TOKYO (AP) — Japan’s economy is slowing following a sales tax hike but not as badly as some economists feared, according to two business surveys released Tuesday.
The central bank’s quarterly business confidence survey showed sentiment falling for the first time in 18 months in April-June. But the decline in the index, to 12 from 17 in March, was less than feared.
The index, which is a measure of the percentage of companies reporting positive conditions versus those reporting negative conditions, is expected to rise to 15 in September.
Demand has waned following a rush of purchasing to beat the tax hike. Automakers and retailers were the industries hardest hit by the April 1 increase in the sales tax to 8 percent from 5 percent.
Meanwhile a monthly manufacturing index by Markit Economics showed an improvement to 51.5 in June from 49.9 in May. A reading above 50 shows expansion in activity as seen by purchasing managers.
“The implementation of the sales tax in April looks to have had only a temporary effect on Japanese manufacturers,” said Amy Brownbill, an economist at Markit. But she noted that employment growth slowed for the first time since October.
Other data released earlier showed that housing starts and household spending fell in May while industrial output grew less than expected.
Japan’s economy was the one of the best performing in the industrial world in the first three months of the year, growing 6.7 percent from the year before. The tax hike is expected to cause a contraction in the economy for the April-June quarter.
Housing starts fell 15 percent in May from the year before, the government reported. Construction starts have slowed since hitting a peak in October last year.
Much of the growth in demand before the sales tax was raised was attributed to construction of new homes. Now, many lots that were cleared of older buildings last year remain idle due to the fall-off in construction. The tax increase is part of measures aimed at containing Japan’s vast public debt.
Household spending fell 8 percent in May, the sharpest drop in three years, following a surge in spending early in the year. The consumer price index climbed 3.4 percent, the fastest pace since the oil shock in 1982, as 10 percent higher rates for electricity and a hike in the sales tax pushed costs sharply higher.
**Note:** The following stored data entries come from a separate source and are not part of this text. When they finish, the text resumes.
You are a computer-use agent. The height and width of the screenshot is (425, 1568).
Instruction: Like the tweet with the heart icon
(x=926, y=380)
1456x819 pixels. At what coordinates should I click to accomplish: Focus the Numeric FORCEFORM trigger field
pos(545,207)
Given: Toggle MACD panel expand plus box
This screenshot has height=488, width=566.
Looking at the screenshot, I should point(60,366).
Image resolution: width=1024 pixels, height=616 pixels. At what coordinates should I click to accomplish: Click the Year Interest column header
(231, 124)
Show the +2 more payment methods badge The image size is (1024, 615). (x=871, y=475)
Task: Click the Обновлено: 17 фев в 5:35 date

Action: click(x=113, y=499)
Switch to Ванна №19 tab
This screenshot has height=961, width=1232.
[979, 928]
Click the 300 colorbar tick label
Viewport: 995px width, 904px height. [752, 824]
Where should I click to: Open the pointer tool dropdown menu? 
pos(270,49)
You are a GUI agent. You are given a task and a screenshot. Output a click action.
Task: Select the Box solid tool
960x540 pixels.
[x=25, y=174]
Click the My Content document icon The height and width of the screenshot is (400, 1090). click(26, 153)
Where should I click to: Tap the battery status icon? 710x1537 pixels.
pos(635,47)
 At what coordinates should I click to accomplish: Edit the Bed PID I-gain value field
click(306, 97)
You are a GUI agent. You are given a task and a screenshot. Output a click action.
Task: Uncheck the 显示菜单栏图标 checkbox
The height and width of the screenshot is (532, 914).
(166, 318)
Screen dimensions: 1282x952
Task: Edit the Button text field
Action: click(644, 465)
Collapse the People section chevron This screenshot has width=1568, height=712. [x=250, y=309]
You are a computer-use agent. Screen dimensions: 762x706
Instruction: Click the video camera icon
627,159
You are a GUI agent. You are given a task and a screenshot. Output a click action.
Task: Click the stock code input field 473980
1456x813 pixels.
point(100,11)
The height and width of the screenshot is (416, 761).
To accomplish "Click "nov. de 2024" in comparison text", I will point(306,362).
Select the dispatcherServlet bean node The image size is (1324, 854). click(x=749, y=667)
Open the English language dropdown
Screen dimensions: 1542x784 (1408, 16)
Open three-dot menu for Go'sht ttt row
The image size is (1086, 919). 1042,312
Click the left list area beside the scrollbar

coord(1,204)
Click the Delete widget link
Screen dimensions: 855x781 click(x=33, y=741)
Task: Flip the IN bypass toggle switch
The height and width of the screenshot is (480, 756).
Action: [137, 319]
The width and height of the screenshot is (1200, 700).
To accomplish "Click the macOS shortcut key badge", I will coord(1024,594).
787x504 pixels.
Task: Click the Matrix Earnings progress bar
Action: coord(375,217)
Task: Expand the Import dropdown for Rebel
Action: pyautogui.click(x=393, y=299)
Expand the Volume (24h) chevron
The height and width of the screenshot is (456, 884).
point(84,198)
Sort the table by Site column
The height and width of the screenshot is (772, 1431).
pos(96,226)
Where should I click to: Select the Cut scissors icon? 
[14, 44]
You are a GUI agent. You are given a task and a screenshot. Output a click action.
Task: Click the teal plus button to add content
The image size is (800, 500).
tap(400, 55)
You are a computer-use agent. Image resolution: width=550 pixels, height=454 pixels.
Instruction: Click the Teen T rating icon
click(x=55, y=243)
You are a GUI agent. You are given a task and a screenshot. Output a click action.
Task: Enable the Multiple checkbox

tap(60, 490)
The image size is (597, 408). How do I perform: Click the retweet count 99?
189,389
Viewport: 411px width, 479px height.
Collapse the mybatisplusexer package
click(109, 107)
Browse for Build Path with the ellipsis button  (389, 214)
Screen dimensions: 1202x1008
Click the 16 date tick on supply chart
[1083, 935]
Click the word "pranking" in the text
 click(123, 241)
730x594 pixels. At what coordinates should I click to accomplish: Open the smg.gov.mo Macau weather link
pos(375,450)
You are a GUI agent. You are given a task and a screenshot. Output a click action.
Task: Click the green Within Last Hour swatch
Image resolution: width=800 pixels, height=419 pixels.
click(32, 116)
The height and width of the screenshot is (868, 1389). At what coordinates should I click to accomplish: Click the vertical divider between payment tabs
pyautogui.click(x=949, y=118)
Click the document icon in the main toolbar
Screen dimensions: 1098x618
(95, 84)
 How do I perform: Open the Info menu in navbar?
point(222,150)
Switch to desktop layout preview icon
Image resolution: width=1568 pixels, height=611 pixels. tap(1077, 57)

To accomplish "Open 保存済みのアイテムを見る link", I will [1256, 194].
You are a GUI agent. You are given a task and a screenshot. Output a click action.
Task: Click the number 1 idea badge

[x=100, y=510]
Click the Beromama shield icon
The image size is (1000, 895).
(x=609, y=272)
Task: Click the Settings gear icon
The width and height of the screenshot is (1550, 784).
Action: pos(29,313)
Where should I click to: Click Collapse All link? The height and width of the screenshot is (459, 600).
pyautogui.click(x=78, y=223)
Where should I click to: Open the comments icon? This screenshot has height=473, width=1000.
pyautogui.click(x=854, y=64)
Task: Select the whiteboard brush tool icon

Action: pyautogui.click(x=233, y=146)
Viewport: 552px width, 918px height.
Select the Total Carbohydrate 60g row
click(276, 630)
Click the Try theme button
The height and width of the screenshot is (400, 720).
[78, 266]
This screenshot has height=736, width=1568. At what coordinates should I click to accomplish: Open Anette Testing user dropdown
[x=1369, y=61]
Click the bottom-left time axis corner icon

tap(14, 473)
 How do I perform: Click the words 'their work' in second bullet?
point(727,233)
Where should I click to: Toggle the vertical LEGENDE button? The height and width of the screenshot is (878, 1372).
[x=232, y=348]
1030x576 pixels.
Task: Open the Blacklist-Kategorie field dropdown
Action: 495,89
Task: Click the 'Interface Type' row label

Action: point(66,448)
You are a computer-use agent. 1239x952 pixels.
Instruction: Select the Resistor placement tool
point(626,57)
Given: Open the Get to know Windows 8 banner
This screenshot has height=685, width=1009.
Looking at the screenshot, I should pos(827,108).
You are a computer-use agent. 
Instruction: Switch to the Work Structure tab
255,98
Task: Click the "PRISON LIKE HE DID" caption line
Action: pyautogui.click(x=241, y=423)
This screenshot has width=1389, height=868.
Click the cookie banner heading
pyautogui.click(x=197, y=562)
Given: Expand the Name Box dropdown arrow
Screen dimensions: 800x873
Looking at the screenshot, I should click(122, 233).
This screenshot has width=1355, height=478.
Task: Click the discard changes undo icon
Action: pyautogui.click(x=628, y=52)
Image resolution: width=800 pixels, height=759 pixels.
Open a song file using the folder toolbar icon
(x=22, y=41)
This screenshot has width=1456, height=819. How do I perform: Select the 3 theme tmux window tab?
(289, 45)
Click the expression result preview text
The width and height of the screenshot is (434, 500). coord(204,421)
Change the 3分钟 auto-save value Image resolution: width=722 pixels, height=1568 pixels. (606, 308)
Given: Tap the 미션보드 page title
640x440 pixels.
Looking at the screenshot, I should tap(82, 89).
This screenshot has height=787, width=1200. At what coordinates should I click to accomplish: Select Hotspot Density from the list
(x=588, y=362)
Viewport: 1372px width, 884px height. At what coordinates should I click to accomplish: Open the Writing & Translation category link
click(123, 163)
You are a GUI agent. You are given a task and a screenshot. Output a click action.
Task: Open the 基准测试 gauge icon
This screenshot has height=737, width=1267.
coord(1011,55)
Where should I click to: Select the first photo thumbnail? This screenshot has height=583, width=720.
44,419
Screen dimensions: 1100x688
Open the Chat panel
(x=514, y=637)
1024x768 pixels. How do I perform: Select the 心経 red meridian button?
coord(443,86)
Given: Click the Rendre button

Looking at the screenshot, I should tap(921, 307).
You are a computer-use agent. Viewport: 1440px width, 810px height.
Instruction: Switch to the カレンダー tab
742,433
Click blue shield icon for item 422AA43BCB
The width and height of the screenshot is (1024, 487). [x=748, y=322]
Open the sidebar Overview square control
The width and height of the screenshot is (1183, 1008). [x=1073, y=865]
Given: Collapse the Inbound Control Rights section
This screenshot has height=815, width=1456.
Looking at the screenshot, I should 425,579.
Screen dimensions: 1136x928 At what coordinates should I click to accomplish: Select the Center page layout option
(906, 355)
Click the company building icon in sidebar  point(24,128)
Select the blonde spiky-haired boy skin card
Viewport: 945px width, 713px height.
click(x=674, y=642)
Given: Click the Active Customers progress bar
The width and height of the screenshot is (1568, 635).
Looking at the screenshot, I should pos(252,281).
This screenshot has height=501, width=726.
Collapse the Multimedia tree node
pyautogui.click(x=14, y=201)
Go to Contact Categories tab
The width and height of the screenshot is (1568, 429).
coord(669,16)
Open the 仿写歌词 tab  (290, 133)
Prime Minister Shinzo Abe has championed an economic strategy aimed at breaking Japan free of years of deflation. The theory is that companies and households will spend more now if they expect things to cost more in the future due to inflation.
Last week, Abe released the latest iteration of reforms he is proposing to help sustain growth and boost competitiveness, vowing to trim the country’s massive public debt and spur companies to spend more and diversify their employment practices.
But for most families struggling to get by on incomes that have been falling since 1997, wages must rise to increase or keep purchasing power constant. Despite some of the biggest wage increases in years for employees at some of the biggest companies, such as Toyota Motor Corp., income of salaried households dropped a real 4.6 percent from the year before in May, to an average 421,117 yen (about $4,160), the eighth straight monthly decline.
Similar to the “jobless recovery” in the U.S., Japan’s rebound so far has mostly boosted the hiring of temporary or contract workers, as rising prices and tax hikes eat into consumer purchasing power. Wage increases have been limited mostly to bonuses or to specific categories of workers, most of whom are contract or freelance employees in areas such as trucking and construction.